There’s no doubt that TV media planning, buying and measurement will be disrupted by the smart application of technology and data. There is a clear opportunity, given that $70 billion-plus is being managed largely by people with spreadsheets.
But unfortunately, programmatic TV in its current form isn’t a big enough step forward. While it might generate some revenue for investors, it’s hard to imagine the category achieving the rapid growth and media market share that was anticipated.
Today’s programmatic TV focuses on a combination of advanced targeting and buying automation. In the digital realm, these were two large problems. When you have a bottomless swamp of inventory from a mind-boggling number of sources, targeting and buying automation make a lot of sense. The result was more immediate, rapid scale for programmatic digital platforms.
The problem with applying the digital model to TV is that the value of attaching advanced targeting to automated buying is relatively low. Because there are a limited number of sources for TV inventory and since targeting is indexed versus one-to-one, there is no critical need to combine the two in an automated fashion.
This is proven out by the fact that brands and agencies are taking advantage of advanced targeting by simply working with third parties that have access to both viewing and consumer data to make smarter targeting decisions. This targeting can then be applied to current buying methods, which are far less cumbersome than they used to be with digital.
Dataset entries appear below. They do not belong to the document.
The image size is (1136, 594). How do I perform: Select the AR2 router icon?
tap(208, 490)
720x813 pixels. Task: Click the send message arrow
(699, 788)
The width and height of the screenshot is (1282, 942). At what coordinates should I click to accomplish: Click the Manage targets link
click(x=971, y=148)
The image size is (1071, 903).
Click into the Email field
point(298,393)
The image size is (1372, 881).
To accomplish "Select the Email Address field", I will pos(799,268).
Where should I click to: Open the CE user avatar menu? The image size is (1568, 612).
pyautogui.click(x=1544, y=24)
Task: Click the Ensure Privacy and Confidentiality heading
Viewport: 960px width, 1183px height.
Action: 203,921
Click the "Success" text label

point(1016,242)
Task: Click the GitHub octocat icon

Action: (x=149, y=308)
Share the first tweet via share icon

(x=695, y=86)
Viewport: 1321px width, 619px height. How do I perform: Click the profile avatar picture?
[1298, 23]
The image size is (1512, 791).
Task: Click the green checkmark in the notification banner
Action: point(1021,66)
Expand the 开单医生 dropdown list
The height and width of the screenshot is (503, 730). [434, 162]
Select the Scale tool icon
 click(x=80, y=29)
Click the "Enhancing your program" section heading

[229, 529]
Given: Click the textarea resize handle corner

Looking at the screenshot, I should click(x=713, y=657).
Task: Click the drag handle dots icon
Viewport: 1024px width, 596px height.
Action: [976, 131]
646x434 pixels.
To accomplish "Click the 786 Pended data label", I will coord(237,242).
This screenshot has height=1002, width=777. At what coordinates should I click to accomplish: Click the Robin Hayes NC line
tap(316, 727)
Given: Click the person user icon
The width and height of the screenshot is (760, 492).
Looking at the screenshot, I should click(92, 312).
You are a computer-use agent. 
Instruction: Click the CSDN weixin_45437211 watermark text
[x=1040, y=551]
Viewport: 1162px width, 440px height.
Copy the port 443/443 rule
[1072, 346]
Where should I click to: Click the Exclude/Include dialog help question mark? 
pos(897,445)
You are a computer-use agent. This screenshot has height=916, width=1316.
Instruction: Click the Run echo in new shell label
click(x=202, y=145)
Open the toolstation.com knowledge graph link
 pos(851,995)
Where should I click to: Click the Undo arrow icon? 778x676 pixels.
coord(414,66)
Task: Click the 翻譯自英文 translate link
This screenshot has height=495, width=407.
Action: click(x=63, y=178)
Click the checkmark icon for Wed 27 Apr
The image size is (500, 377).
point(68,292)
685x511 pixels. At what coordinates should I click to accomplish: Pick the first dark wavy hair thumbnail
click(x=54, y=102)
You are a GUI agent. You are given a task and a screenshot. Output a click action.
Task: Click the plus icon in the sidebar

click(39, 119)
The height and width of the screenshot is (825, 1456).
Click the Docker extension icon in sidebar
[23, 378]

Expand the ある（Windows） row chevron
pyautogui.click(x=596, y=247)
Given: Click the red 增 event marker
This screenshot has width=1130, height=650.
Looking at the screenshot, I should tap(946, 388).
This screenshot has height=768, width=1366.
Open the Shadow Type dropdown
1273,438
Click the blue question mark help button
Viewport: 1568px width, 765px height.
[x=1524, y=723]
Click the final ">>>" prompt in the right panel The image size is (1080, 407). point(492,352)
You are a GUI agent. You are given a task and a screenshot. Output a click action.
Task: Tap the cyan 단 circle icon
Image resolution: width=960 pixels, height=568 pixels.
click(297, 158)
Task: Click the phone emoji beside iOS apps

If the programmatic TV ad tech industry continues to pursue advanced targeting as the primary value-add, it will also experience a rapid increase in competition from Experian, Acxiom, SambaTV and many others that deliver the same or similar targeting services. MVPDs and networks are also in the mix, including addressable TV from AT&T and the newer audience-guarantee offerings from NBCUniversal. Access to advanced targeting data sets is getting easier and easier and the pitches are now falling out of the sky.
What’s interesting is that advanced targeting does belong in a centralized, more automated solution to enable application across all programming – not just one network or addressable platform – using a single, validated data set. Programmatic TV with advanced targeting should be used for a brand’s entire TV buy, not just as something to “test.”
This isn’t happening because programmatic TV is not solving a big enough set of problems. While targeting in and of itself is certainly important, it’s just one piece of the media puzzle. There are even some programmatic TV offerings that deliver a black box of inventory or have no pricing transparency. If you want to limit scale, that’s a perfect recipe.
The advancement of programmatic TV will require taking new steps back to consider the largest problems that brands need to solve. The highest-order problem, of course, is connecting media investment to revenue and market share. This problem is being tackled by an adjacent set of companies focused on channel attribution and optimization, such as VisualIQ and Convertro.
There are also companies, such as Tapad and VideoAmp, focused on delivering device graphs that promise to link devices within a household so that an impression viewed on one device, such as a connected TV, can be linked to an action performed by another device, such as a mobile phone.
The problem with these analytics and device-graph solutions is that they are necessarily black boxes of data, so you must somehow gain a high degree of confidence in the IP to make big media moves based on results. Strong validation of these solutions is still pending, but you can believe that they will get better and better over time.
These are just some of the examples of how programmatic TV can evolve into a larger, more encompassing solution that solves bigger problems and achieves more rapid scale. The problems are out there to solve and there is no lack of point solutions that appear promising – at least in their PowerPoint presentations.
The winners will be those who tackle the biggest problems and create a cohesive solution that better justifies moving more of the $70 billion-plus toward more automated solutions.